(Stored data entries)

- - -

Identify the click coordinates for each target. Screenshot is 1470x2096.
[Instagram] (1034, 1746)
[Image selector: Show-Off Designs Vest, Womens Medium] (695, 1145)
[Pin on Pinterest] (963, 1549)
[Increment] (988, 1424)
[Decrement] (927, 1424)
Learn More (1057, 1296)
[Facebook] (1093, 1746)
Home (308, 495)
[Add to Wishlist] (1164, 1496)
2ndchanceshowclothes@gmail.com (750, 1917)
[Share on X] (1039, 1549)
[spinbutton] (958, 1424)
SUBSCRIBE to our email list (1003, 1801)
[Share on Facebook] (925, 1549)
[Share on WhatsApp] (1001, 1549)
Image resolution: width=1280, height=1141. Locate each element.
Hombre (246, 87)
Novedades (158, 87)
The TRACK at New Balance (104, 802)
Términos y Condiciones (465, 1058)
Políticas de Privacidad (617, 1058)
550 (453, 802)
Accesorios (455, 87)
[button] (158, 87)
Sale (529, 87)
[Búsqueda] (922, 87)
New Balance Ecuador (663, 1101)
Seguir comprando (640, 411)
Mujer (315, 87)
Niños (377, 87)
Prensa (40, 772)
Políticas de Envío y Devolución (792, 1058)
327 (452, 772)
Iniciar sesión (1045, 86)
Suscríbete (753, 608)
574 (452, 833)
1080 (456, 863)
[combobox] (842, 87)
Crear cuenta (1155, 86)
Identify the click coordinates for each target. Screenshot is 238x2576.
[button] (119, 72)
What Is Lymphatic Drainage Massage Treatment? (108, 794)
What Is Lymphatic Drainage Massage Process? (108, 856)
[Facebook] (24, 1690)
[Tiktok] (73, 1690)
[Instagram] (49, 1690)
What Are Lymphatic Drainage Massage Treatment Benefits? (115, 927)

- - -

**Work instruction**
Transcribe each entry. Leave nothing out.

**Written solution**
Identify the click coordinates for each target. Screenshot is 1470x2096.
[Instagram] (1034, 1746)
[Image selector: Show-Off Designs Vest, Womens Medium] (695, 1145)
[Pin on Pinterest] (963, 1549)
[Increment] (988, 1424)
[Decrement] (927, 1424)
Learn More (1057, 1296)
[Facebook] (1093, 1746)
Home (308, 495)
[Add to Wishlist] (1164, 1496)
2ndchanceshowclothes@gmail.com (750, 1917)
[Share on X] (1039, 1549)
[spinbutton] (958, 1424)
SUBSCRIBE to our email list (1003, 1801)
[Share on Facebook] (925, 1549)
[Share on WhatsApp] (1001, 1549)
Image resolution: width=1280, height=1141. Locate each element.
Hombre (246, 87)
Novedades (158, 87)
The TRACK at New Balance (104, 802)
Términos y Condiciones (465, 1058)
Políticas de Privacidad (617, 1058)
550 (453, 802)
Accesorios (455, 87)
[button] (158, 87)
Sale (529, 87)
[Búsqueda] (922, 87)
New Balance Ecuador (663, 1101)
Seguir comprando (640, 411)
Mujer (315, 87)
Niños (377, 87)
Prensa (40, 772)
Políticas de Envío y Devolución (792, 1058)
327 (452, 772)
Iniciar sesión (1045, 86)
Suscríbete (753, 608)
574 (452, 833)
1080 (456, 863)
[combobox] (842, 87)
Crear cuenta (1155, 86)
Identify the click coordinates for each target. Screenshot is 238x2576.
[button] (119, 72)
What Is Lymphatic Drainage Massage Treatment? (108, 794)
What Is Lymphatic Drainage Massage Process? (108, 856)
[Facebook] (24, 1690)
[Tiktok] (73, 1690)
[Instagram] (49, 1690)
What Are Lymphatic Drainage Massage Treatment Benefits? (115, 927)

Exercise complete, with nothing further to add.